C. Project Home Dashboard & Automated Checklists
The Project Home screen serves as the team's central control panel for the project:
- Team Noticeboard: A free-form bulletin board on the dashboard. Use it to leave notes, guidelines, or notices about plan updates for your team (e.g. "Note: Revision C structural drawings have changed column sizes on floor 2").
- Automated Project Checklist: The system automatically scans the database for missing fields, warning you about uncalibrated viewports, missing contract terms, or approaching bid deadlines.
- Risk Registry: Log, categorize, and prioritize soil, contract, and schedule risks (Low, Medium, High) directly in the project file, ensuring the team prices the estimate with a full view of potential hazards.
8. Payment Milestones & Schedules
After performing your quantity takeoff and creating a cost estimate, Takeoff allows you to plan and structure your contract payment milestones. This makes cash flow management straightforward and ties billable stages to actual project progress.
Defining & Managing Milestones
You can create and manage payment milestones directly within the Payment Schedule dashboard:
- Name & Description: Give each milestone a clear title (e.g., "Foundations Poured" or "Framing Complete").
- Value or Percentage: Set the milestone's value either in currency or as a percentage of the total project contract. The software computes the corresponding amounts dynamically.
- Link to Takeoff Recipes: Bind milestones to specific estimated items, allowing milestone values to update automatically as your quantities and pricing refine.
Progress Tracking & Billing
As work finishes on-site, mark the corresponding milestone as completed. This maintains an audit log of what has been invoiced and what remains, preventing payment disputes between clients and contractors.
9. Schedule & Gantt Chart
Takeoff includes a visual project scheduling tool with an interactive Gantt chart. You can plan construction phases, define working calendars, and track project progress against your estimates.
Project Timeline Planning
Define the project schedule with flexible parameters:
- Start Date & Target Date: Set the overall project timeline boundaries.
- Working Hours: Configure hours per shift, shifts per day, and workdays per week to match your team's capacity.
- Duration Calculation: The system automatically calculates total duration, start and end dates, and whether the project is on schedule.
Gantt Visualization
The Gantt chart displays each project phase as a colored bar on a timeline:
- Color-coded phases: Each construction activity is shown with a distinct color for quick visual identification.
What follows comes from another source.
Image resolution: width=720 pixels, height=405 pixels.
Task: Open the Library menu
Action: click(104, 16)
- Manual tasks: Add custom tasks that aren't tied to recipe estimates for supplementary activities.
- Schedule tracking: Monitor progress against planned dates and identify potential delays early.
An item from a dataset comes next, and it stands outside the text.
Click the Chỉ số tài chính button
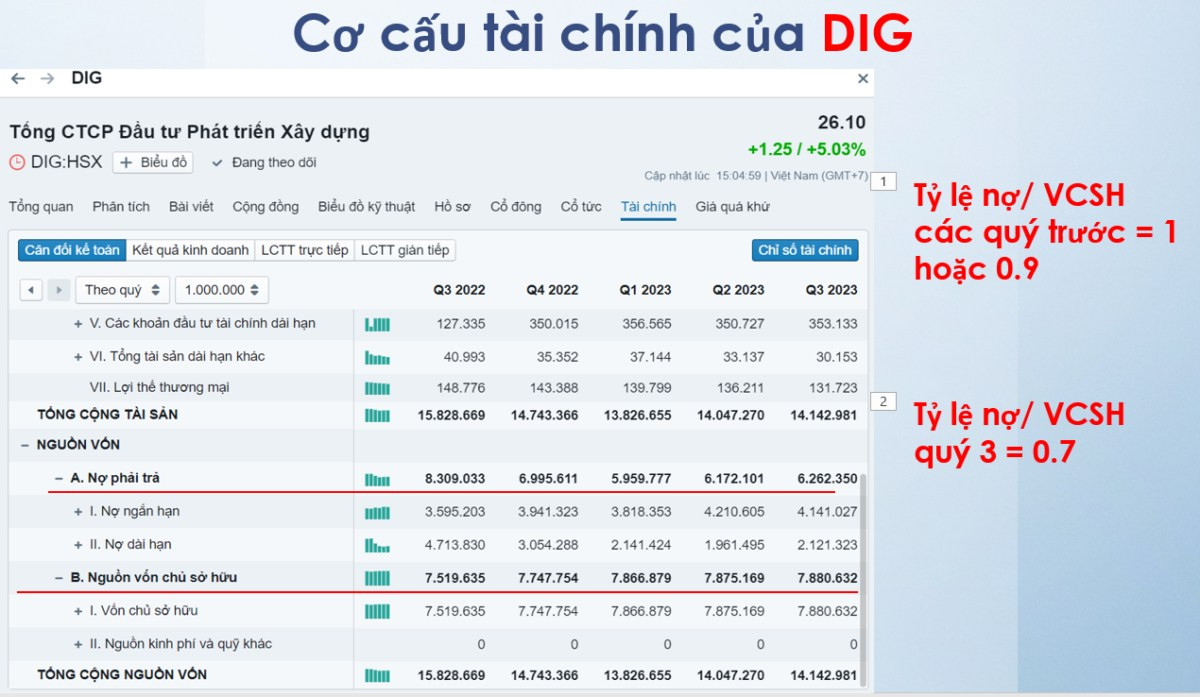tap(806, 251)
10. System Settings & Imperial Units
Takeoff is a highly flexible estimator designed for both local work and international procurement. From the settings pane, you can customize your workspace rules to suit the project requirements.
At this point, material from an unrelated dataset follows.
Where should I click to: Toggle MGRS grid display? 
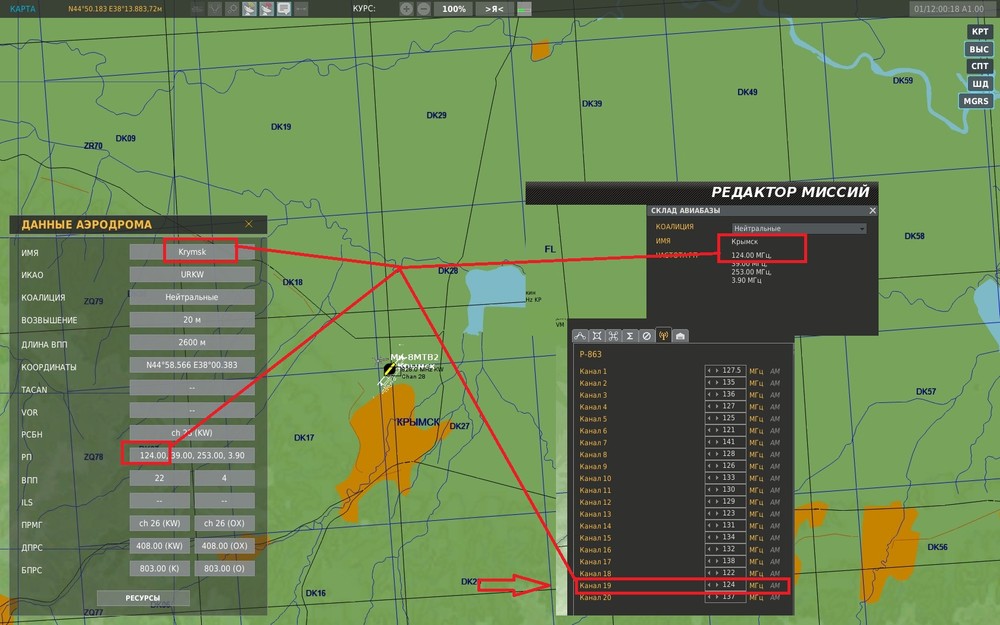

Unit System Selection (Metric vs. Imperial)
If you estimate plans drawn in feet/inches or work for North American clients, toggle your project units to Imperial:
- Metric Units: Meters (m), square meters (m²), cubic meters (m³), and millimeters (mm).
- Imperial Units: Feet (ft), inches (in), yards (yd), square feet (sq ft), and cubic feet (cu ft).
- Automatic Unit Conversion: Switching the unit system converts all previously drawn geometric shapes automatically. There is no need to redraw any polylines or polygons.
Decimal Precision & Rounding
Configure how many decimal places to display in your measurements. You can set independent rounding rules for lengths, areas, and volumes, ensuring your exported Excel spreadsheets stay clean and professional.